=== Exercise tasks ===
1. From the Brathay page, write out everything from "At Brathay we" down to "in their communities.", copied word for word.
2. Answer these questions using the Brathay page:
(a) What is Brathay's mission?
(b) In what year did the writer complete the Brathay 10 in 10?
(c) What do many previous finishers of the event comment on?

--- Document passage Enclosed Below ---

Hello? Hope? Here again? Health? Help? Decent Human? You choose ...
At Brathay we know everyone has the capacity to do extraordinary things that can inspire and benefit others. This drives our mission to improve the life chances of children, young people and families by inspiring them to engage positively in their communities.
When I'm completed the Brathay 10 in 10 in 2019, I felt I'd nothing to prove to myself. Throughout the event there was a glimpse, albeit for 10 days of the man I almost was, happy, relaxed, fulfilled and I felt I had focus in my life, I knew and understood what mattered. The last 12 months like tens of thousands of other individuals I've struggled but regardless of my situation when the opportunity to apply for Brathay's 10in10 for 2021 came round there was no hesitation. The need to do something, anything to try to help others that were, indeed are in a more precarious situation than me was too great. Brathay as I understand it is not a charity that deals in handouts but gets to the nitty gritty, they work hard with those they help to inspire the individual to make a positive change. The spark for change, the 'audacity to hope for better' comes from the individual. Because, that person desires change surely that's a better and more lasting outcome for all? The entry this year was all about trying to do more for Brathay. Afterall, I believe that just being here has helped me. Lots of previous finishers of the event comment on the Brathay Bubble, even refer to the place as their spiritual home, maybe it's situated on some mystical lay lines, all I feel is that when I'm here, I'm at ease.

--- End of Enclosed Document passage ---
--- Data shown Enclosed Below ---

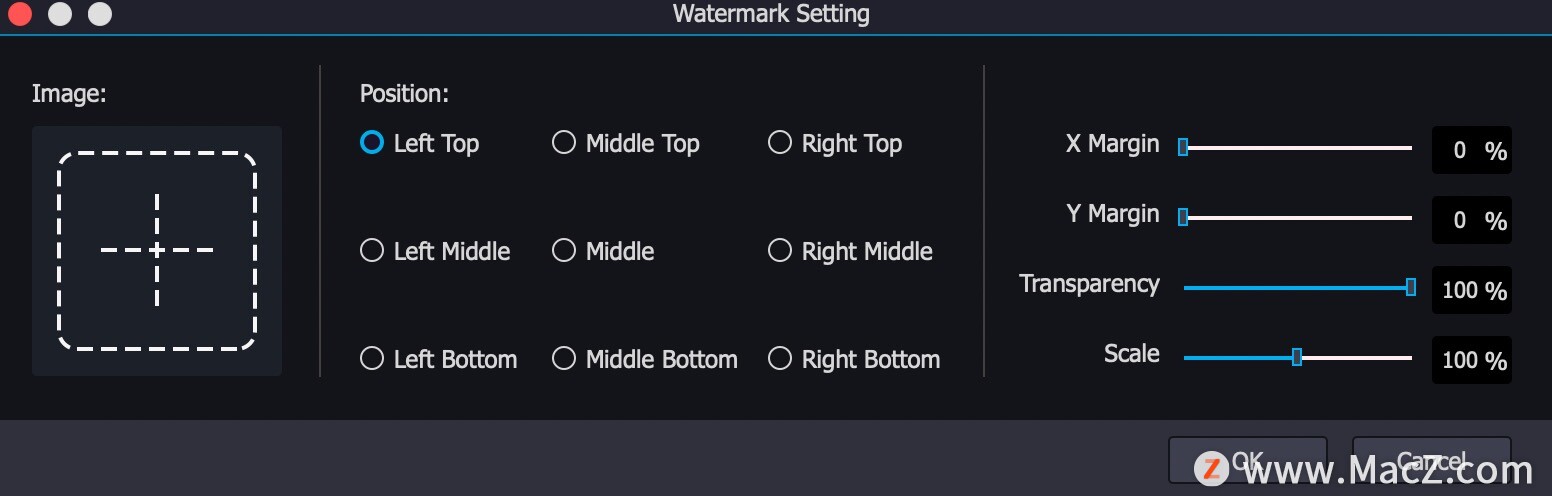This screenshot has width=1552, height=496.
Task: Choose Right Top radio button
Action: [835, 143]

--- End of Enclosed Data shown ---

=== Your responses ===
1.
At Brathay we know everyone has the capacity to do extraordinary things that can inspire and benefit others. This drives our mission to improve the life chances of children, young people and families by inspiring them to engage positively in their communities.

2.
(a) To improve the life chances of children, young people and families by inspiring them to engage positively in their communities.
(b) 2019.
(c) The Brathay Bubble.